• [Source extract]
## Start

FlakeRepro: Automated and Efficient Reproduction of Concurrency-Related Flaky Tests
Flaky tests, which can non-deterministically pass or fail on the same code,
impose significant burden on developers by providing misleading signals during
regression testing. Microsoft developers consider flaky tests as one of the top
two reasons for slowing down software development. In order to debug the
root-cause of a flaky behavior, a developer often needs to first reliably
reproduce a failed execution. Unfortunately, this is non-trivial. For example,
most of the flakiness in unit tests are caused by concurrency, and reproducing
their failures requires specific thread interleaving. To address this
challenge, we introduce FlakeRepro that helps developers reproduce a failed
execution of a flaky test caused by concurrency. FlakeRepro combines static
and dynamic analysis to quickly identify an interleaving that makes a flaky
test fail with the same original error message. FlakeRepro is efficient: it
can reproduce a failed execution after exploring few tens of interleavings.

## End

Could you extend the abstract on FlakeRepro, picking up right after its final sentence? The material has no connection to the FlakeRepro abstract.

• [Supplied data]
## Start

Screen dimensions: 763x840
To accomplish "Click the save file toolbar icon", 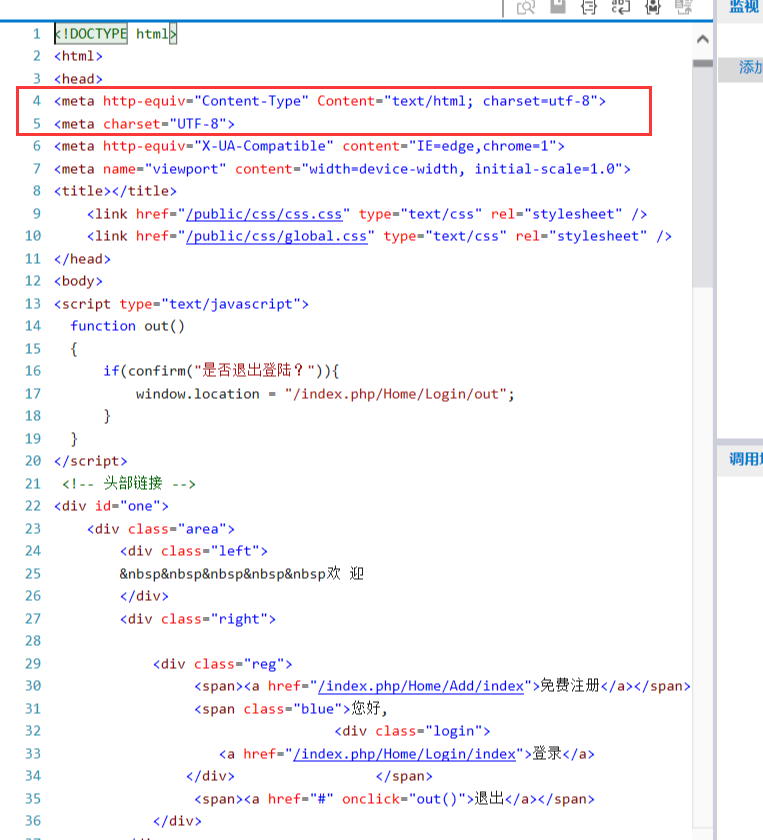I will [557, 7].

## End

• [Exercise answer]
FlakeRepro integrates well with existing systems: it automatically instruments
test binaries that can run on existing and unmodified test pipelines.
We have implemented FlakeRepro for .NET and used it in Microsoft. In an
experiment with 22 Microsoft projects, FlakeRepro could reproduce 26 of total
31 concurrent-related flaky tests, after exploring only $<7$ interleavings and
within 6 minutes on average.